**Data extract**
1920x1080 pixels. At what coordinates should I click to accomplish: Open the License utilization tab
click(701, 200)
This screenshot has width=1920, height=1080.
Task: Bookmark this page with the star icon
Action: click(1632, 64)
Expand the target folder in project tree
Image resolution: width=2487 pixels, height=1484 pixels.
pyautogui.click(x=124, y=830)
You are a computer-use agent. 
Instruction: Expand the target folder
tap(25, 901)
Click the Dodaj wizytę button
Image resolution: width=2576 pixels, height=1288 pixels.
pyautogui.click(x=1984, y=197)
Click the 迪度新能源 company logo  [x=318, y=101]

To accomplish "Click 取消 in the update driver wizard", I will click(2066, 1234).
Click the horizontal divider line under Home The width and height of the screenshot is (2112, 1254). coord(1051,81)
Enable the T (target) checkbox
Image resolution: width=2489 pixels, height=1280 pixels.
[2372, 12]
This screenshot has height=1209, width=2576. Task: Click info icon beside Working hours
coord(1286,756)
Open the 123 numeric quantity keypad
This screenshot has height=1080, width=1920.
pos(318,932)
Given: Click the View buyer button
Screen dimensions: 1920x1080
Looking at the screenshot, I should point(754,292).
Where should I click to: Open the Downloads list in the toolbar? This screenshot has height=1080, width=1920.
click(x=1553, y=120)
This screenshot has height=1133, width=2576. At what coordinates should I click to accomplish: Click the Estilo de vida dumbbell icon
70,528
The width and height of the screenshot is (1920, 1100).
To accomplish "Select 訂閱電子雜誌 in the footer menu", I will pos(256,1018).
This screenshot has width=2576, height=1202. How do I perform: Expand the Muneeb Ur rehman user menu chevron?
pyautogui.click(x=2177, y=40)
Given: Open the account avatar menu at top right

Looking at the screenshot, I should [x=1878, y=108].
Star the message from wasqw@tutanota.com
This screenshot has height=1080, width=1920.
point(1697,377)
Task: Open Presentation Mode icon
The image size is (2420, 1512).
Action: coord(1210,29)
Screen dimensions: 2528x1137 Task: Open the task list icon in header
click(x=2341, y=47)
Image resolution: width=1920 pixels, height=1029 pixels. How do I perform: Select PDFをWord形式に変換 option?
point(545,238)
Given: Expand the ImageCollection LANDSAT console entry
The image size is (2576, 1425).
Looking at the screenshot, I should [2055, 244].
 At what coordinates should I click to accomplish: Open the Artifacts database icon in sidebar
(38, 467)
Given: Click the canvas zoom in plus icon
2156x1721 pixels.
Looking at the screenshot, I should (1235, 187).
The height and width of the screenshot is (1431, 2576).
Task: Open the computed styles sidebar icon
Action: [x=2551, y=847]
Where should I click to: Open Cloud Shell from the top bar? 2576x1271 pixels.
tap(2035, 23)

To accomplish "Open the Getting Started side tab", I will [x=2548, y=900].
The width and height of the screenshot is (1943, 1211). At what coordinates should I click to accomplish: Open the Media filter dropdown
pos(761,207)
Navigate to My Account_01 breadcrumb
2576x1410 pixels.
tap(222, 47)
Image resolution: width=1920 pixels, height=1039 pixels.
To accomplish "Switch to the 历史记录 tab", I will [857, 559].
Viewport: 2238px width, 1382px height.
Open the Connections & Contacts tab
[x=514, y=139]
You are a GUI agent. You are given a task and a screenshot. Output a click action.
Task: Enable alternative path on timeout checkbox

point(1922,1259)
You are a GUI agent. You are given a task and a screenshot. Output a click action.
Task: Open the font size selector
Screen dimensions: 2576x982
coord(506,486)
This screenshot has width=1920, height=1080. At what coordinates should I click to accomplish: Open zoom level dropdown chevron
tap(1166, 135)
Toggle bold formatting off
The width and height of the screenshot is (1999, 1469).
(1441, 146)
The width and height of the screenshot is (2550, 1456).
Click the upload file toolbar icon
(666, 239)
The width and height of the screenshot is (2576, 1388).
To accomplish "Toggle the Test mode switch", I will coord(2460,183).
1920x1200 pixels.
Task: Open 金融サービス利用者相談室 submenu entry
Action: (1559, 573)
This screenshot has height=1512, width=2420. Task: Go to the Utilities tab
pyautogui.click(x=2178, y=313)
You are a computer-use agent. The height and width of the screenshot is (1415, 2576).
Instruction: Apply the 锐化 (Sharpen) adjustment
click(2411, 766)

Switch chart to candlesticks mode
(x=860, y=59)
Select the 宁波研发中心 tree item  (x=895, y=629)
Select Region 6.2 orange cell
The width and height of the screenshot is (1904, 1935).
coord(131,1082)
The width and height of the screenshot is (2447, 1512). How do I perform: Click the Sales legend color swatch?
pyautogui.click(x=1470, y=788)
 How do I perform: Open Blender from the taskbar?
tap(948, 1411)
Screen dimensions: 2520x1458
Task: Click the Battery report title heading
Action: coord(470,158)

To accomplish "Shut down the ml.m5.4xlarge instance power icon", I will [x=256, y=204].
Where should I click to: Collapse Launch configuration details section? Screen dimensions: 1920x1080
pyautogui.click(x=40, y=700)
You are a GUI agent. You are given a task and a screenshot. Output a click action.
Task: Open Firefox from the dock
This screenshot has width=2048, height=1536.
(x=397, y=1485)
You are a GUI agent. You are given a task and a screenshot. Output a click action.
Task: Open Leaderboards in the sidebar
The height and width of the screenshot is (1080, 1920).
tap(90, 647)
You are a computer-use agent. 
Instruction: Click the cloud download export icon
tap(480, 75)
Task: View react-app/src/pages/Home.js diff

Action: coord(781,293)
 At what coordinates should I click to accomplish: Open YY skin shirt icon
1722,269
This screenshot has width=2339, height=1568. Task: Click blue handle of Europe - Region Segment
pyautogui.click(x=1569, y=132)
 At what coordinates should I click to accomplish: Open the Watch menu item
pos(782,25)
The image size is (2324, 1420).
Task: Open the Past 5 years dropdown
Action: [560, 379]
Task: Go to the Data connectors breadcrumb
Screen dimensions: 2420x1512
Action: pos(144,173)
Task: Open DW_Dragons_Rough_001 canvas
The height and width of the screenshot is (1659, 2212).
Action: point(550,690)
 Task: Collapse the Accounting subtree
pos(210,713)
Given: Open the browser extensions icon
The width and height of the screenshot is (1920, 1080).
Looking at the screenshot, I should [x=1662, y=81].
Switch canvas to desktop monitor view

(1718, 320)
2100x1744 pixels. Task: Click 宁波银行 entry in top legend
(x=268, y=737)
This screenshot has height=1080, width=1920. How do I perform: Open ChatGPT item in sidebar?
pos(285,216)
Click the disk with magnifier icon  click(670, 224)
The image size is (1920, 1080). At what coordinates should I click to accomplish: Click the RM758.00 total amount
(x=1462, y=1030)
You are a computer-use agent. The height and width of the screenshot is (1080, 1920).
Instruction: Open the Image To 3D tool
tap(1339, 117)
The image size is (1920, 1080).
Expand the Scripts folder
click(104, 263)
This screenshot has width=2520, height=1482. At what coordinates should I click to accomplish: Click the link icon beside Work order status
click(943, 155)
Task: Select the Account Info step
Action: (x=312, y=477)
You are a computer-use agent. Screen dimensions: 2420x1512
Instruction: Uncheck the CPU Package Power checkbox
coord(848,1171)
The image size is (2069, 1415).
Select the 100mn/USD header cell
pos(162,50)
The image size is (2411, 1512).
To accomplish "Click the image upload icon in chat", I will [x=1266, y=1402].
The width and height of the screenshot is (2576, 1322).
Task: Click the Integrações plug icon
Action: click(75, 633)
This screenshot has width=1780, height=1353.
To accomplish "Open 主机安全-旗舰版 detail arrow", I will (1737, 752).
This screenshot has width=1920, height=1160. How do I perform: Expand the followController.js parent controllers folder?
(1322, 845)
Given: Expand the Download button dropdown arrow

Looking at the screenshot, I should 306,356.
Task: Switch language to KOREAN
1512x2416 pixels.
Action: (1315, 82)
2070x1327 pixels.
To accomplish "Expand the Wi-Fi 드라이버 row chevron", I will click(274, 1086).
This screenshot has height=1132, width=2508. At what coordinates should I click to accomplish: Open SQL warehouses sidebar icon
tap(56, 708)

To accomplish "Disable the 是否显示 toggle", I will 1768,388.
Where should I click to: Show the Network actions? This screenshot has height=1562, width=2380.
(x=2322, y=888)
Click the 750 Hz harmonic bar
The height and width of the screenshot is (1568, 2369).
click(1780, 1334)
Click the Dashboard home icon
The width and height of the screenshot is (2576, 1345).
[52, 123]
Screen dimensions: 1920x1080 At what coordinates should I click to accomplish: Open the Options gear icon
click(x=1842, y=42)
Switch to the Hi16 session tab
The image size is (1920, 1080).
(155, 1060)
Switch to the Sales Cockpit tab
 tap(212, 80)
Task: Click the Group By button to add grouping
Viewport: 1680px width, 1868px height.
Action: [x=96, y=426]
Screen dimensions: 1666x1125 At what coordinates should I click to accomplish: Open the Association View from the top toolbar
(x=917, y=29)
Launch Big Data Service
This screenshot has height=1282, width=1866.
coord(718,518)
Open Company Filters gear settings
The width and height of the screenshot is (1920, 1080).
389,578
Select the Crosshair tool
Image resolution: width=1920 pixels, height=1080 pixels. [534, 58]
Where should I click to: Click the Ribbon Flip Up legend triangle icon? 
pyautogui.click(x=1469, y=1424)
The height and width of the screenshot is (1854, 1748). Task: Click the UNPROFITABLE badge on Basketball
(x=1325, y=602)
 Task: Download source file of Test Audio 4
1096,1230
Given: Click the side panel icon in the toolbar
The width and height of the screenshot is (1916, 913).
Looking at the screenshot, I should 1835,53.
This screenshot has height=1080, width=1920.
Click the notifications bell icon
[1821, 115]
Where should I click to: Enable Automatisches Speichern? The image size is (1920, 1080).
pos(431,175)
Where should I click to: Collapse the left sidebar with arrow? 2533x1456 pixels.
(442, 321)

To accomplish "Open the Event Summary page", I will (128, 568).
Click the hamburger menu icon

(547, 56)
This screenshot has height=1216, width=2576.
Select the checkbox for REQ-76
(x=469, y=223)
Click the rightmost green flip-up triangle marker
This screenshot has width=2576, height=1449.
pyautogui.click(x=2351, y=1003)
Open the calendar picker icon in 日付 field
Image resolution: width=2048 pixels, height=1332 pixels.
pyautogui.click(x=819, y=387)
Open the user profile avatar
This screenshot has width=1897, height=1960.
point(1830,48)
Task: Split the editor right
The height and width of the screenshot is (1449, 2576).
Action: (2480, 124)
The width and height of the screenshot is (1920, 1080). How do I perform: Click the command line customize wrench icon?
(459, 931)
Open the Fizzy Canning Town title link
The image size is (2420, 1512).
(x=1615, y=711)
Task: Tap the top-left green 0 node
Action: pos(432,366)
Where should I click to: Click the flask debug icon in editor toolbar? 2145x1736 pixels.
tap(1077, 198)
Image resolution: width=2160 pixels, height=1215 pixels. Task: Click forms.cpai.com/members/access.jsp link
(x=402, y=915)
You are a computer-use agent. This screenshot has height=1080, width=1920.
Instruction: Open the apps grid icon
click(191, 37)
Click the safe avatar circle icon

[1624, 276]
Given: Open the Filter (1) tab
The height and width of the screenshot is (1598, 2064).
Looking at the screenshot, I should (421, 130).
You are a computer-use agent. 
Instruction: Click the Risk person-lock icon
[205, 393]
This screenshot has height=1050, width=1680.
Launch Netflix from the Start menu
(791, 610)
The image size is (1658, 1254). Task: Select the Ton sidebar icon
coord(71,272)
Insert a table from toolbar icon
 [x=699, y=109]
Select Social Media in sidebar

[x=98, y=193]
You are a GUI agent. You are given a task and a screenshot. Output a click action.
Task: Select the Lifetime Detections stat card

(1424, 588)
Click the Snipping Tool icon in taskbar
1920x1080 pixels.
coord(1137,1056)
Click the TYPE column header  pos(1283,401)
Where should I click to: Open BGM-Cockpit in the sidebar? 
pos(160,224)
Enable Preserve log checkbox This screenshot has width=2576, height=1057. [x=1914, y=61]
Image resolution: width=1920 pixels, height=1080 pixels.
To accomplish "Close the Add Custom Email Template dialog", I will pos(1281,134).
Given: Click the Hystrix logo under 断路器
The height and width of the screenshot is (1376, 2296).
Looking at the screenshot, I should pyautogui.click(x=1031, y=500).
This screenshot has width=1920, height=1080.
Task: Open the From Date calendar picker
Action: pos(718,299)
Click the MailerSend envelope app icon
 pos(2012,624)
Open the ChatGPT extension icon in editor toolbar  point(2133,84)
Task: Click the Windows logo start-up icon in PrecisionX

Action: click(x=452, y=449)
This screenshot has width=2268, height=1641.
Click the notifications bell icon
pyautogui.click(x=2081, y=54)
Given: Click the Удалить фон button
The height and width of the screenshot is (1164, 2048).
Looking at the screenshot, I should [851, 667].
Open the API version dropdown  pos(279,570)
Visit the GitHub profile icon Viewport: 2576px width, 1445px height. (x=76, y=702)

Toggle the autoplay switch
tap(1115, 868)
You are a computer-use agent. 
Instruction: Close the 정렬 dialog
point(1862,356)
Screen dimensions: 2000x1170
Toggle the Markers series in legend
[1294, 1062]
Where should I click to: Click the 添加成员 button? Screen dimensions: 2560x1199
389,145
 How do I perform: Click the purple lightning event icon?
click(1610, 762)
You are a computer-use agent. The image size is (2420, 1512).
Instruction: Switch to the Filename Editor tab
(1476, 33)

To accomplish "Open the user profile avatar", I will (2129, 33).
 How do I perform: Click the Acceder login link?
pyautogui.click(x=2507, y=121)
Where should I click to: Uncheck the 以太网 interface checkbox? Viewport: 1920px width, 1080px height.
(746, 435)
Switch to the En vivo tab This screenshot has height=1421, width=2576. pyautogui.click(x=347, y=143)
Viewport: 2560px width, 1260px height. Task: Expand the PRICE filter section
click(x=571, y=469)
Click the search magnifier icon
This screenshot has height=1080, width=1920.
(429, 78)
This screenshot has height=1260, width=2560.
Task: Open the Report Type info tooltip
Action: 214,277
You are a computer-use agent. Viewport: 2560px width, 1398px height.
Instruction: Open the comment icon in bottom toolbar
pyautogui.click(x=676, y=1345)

**Instructions to follow**
Pull out every line of the records that includes the string "under".

**Completed task**
Click the horizontal divider line under Home The width and height of the screenshot is (2112, 1254). coord(1051,81)
Given: Click the Hystrix logo under 断路器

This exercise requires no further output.